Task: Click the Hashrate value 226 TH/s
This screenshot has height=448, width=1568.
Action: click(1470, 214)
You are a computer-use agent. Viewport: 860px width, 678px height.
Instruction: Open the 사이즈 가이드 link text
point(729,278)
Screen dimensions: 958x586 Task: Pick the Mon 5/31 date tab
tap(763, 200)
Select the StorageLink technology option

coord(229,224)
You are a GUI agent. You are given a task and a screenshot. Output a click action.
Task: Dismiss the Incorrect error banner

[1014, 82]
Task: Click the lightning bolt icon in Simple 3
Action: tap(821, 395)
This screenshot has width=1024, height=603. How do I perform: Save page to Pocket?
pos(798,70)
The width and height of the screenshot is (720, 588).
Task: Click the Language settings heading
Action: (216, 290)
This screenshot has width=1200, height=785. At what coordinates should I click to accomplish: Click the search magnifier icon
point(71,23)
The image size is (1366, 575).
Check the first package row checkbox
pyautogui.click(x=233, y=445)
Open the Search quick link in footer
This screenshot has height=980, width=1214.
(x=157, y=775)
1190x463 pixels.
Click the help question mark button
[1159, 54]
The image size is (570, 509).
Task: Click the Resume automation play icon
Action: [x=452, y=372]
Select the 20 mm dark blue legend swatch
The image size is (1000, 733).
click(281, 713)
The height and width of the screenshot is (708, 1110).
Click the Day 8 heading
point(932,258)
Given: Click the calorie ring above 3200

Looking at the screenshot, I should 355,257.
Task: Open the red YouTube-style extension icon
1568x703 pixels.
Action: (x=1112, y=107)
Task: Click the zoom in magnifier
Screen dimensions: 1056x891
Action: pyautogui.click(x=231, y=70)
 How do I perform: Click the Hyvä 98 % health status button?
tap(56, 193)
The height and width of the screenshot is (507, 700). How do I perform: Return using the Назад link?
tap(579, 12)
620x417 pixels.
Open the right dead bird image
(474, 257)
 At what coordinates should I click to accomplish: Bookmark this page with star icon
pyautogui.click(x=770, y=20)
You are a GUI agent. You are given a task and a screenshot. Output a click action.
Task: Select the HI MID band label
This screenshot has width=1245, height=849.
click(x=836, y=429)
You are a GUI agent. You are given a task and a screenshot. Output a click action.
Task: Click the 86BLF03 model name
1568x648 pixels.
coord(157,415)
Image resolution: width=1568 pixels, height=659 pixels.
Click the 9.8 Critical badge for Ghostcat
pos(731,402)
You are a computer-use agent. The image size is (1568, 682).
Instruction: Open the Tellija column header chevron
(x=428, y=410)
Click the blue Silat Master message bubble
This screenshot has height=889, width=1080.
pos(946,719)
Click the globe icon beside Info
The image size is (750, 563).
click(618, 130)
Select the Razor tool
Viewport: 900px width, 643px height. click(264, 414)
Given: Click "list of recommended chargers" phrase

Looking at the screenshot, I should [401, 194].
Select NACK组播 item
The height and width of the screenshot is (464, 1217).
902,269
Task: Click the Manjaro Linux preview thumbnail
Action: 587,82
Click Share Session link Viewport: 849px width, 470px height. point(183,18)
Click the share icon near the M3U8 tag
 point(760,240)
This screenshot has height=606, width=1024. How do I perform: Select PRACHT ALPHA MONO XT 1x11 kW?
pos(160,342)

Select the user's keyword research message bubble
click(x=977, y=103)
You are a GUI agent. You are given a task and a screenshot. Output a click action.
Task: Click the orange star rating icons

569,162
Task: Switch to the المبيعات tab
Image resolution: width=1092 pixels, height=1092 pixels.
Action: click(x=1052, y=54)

## Exercise:
Output the lines above between the one holding "Select the Razor tool" and the one holding "Click Share Session", inclusive, with nothing before or after them.

## Result of this exercise:
Select the Razor tool
Viewport: 900px width, 643px height. click(264, 414)
Given: Click "list of recommended chargers" phrase

Looking at the screenshot, I should [401, 194].
Select NACK组播 item
The height and width of the screenshot is (464, 1217).
902,269
Task: Click the Manjaro Linux preview thumbnail
Action: 587,82
Click Share Session link Viewport: 849px width, 470px height. point(183,18)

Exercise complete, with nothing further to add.